University of Leicester study to address gender inequality in UK-based game design higher education programmes
The marginalised status of women in the video game industry will be challenged by a new international research project involving the University of Leicester.
Video games routinely feature ‘hyper-sexualised’ female characters , and despite around half of all game players being women they remain dramatically underrepresented in the industry, with only 4 per cent of programmers being female and women making up just 22 per cent of the industry workforce as a whole.

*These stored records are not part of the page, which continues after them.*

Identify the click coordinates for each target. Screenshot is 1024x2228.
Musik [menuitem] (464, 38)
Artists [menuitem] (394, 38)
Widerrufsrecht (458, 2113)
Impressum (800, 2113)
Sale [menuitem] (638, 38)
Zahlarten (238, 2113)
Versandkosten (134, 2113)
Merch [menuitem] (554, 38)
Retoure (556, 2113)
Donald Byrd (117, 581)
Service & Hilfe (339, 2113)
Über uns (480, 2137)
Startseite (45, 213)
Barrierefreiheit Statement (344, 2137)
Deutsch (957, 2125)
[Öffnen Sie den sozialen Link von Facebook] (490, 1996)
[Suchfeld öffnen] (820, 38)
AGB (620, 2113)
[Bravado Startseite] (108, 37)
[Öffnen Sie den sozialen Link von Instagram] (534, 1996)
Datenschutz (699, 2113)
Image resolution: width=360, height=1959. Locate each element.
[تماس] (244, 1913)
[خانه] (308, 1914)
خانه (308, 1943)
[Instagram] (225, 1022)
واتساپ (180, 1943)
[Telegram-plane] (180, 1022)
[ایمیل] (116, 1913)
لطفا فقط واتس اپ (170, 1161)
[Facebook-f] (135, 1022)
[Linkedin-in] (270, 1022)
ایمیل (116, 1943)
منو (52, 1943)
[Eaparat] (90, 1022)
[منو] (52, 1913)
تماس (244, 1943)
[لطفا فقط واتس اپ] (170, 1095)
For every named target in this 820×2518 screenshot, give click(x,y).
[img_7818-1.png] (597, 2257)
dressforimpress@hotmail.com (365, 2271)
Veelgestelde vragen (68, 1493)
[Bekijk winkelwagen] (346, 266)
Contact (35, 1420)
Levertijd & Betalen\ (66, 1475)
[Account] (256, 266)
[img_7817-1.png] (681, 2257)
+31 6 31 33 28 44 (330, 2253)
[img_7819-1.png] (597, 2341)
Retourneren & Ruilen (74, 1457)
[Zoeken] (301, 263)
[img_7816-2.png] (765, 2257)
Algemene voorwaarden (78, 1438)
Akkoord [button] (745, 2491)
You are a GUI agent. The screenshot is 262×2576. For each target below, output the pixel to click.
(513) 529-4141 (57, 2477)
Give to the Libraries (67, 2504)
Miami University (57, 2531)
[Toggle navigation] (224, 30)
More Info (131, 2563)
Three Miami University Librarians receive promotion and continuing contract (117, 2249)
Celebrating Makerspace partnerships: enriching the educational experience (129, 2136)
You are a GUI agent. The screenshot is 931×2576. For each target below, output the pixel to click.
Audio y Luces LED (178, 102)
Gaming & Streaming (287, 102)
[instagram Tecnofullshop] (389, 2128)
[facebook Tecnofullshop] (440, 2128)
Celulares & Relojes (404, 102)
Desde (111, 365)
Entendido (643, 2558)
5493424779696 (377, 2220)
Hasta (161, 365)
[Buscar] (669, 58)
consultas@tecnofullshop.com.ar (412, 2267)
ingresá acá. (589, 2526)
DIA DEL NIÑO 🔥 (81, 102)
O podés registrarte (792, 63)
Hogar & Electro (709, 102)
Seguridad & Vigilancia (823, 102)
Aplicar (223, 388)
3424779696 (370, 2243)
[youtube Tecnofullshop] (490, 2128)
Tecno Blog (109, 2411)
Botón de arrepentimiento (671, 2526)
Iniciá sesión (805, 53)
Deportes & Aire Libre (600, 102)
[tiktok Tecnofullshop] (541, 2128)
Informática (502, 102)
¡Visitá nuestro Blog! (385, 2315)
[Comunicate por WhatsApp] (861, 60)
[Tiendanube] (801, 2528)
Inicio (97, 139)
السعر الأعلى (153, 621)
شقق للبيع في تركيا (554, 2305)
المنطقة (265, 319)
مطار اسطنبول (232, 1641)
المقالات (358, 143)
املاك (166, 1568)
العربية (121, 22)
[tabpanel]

A new project, titled ‘Re-figuring Innovation in Games’, which is funded by the Social Sciences & Humanities Research Council of Canada (SSHRC), aims to support a dramatic re-think and ‘re-configuring’ of the video game industry, where a lack of gender diversity, inclusivity and interventions that can shift the status quo stifles innovation.
Dr Alison Harvey from the University of Leicester’s Department of Media and Communication explained: “Women and girls have largely been excluded from games culture − as players, makers and protagonists. Additionally, many of those who do participate in games have been publicly harassed both online and offline as exemplified by the ‘Gamergate’ hate campaign.
“Addressing long-standing gender inequalities in the global digital games industry is a vital means by which to stimulate innovation and sustain the growth and consolidation of this massive creative arena.
“This project recognises that these issues can only be tackled through the inclusion of a range of international and interdisciplinary partners thinking about and planning to create equity in games culture, education, and work.”
Dr Harvey is co-leading the Formal Education research theme of the project and will be conducting a study of UK-based game design higher education programmes in order to assess how diversity is encouraged or hindered within formal education such as degree and certificate programmes in game design and game studies.
The study aims to make an intervention in how these programmes are promoted and organised to foster more inclusive game design training, through consultation with educators, students, skills bodies, professional associations, policy-makers, and industry representatives.
Key outcomes of this international cross-sectoral partnership project include the development of: an inclusivity toolkit for the games industry, gender-inclusive curricula for game programs and incubators, and high-impact blogging, journalism, and scholarly presentations and publications that inform and prepare the next generation of researchers and game-sector employees to rebuild a games industry and culture that supports inclusion and innovation.
The project, which will run until 2019, is led by Professor Jennifer Jenson at York University in Canada and includes the University of Leicester as well as 20 partners from international universities, gaming companies, gaming collectives, gaming NGOs, and professional associations.